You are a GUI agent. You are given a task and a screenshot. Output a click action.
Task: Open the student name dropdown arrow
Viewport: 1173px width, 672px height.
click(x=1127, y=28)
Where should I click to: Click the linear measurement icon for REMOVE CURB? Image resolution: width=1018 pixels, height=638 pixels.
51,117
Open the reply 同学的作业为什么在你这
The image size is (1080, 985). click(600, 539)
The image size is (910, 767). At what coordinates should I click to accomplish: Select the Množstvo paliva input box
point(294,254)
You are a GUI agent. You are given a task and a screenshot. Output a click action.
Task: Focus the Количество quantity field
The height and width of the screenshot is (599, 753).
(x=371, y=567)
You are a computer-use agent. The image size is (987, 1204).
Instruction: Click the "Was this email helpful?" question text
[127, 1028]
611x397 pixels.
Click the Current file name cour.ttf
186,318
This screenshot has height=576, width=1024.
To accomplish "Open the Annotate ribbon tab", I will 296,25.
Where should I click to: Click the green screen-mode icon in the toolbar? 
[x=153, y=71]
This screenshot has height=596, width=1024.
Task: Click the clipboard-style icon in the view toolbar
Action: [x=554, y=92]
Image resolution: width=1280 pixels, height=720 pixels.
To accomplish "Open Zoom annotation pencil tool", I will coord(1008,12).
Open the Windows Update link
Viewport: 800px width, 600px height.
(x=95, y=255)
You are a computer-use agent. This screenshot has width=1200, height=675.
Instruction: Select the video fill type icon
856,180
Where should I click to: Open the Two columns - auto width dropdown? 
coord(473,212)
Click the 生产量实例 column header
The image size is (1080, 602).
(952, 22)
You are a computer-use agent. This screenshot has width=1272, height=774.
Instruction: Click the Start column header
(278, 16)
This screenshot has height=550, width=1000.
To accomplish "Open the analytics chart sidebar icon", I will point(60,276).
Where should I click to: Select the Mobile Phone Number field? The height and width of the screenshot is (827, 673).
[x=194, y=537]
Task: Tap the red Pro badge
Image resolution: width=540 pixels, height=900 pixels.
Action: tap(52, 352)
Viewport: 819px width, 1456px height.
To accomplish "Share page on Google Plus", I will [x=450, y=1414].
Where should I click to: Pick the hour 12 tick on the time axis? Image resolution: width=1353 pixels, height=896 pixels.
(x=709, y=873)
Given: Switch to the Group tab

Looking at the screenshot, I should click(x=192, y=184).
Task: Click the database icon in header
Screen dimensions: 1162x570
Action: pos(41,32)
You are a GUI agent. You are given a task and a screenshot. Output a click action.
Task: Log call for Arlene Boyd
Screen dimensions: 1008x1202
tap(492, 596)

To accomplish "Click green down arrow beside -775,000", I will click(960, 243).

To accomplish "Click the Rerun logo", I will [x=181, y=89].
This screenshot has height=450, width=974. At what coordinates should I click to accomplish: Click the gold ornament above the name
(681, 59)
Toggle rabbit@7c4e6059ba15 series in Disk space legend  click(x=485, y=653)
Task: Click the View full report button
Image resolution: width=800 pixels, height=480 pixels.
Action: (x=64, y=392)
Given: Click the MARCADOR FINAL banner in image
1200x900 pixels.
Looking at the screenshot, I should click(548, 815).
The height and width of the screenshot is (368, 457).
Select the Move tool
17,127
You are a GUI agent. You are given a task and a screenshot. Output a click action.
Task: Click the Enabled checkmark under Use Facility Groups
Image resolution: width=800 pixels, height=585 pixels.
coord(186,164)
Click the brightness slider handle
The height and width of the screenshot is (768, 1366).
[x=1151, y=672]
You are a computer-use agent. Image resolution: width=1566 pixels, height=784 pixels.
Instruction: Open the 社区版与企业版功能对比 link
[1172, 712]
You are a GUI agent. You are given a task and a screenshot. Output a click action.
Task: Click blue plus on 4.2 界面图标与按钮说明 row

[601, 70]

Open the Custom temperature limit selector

━━━

Go through the entries above and copy every line containing "computer".

You are a computer-use agent. The image size is (987, 1204).
You are a computer-use agent. This screenshot has width=1200, height=675.
You are a computer-use agent. This screenshot has width=1272, height=774.
You are a computer-use agent. Image resolution: width=1566 pixels, height=784 pixels.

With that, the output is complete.